DATASET —
"""

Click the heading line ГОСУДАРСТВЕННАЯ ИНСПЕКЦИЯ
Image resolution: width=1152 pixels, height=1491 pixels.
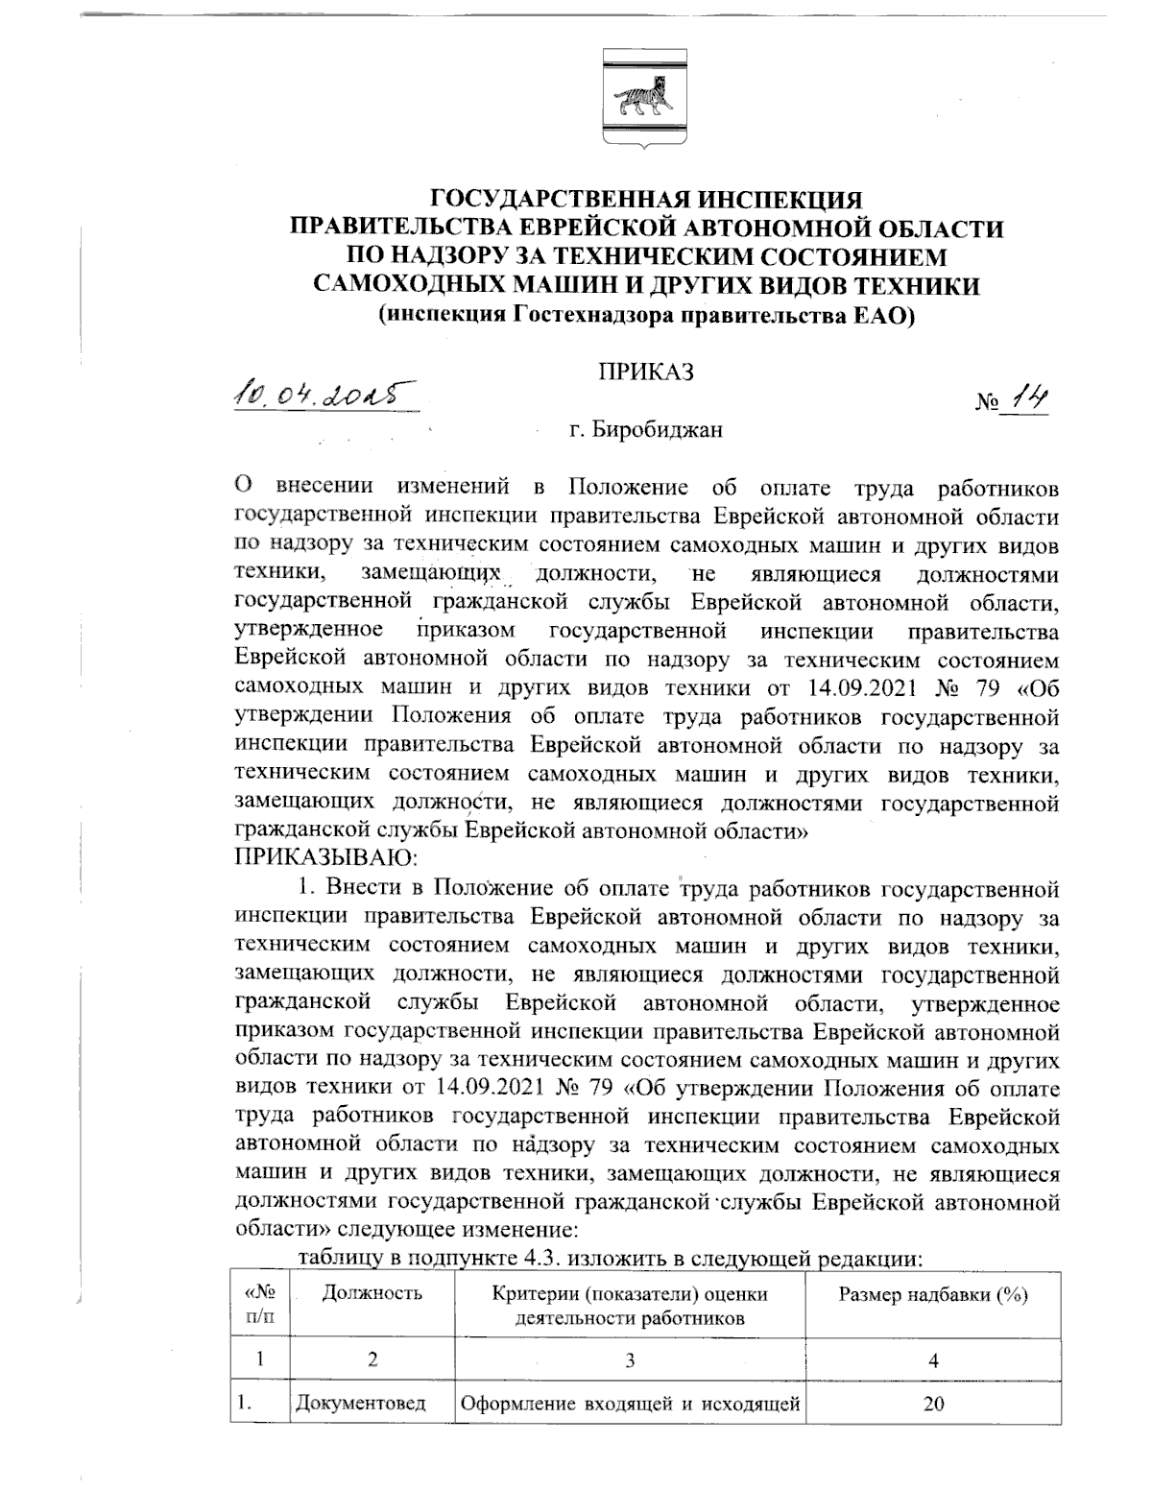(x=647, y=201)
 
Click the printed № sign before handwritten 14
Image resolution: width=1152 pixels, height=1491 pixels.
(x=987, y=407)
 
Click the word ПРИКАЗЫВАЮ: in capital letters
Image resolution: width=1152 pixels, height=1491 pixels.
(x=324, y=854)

"""

TASK TO COMPLETE — Rewrite all of the rows above, changing every "Image resolution" to "Screenshot size" and keeping everything else the same. Leave the pictures out.

RESPONSE TO THIS TASK —
Click the heading line ГОСУДАРСТВЕННАЯ ИНСПЕКЦИЯ
Screenshot size: width=1152 pixels, height=1491 pixels.
(x=647, y=201)
 
Click the printed № sign before handwritten 14
Screenshot size: width=1152 pixels, height=1491 pixels.
(x=987, y=407)
 
Click the word ПРИКАЗЫВАЮ: in capital letters
Screenshot size: width=1152 pixels, height=1491 pixels.
(x=324, y=854)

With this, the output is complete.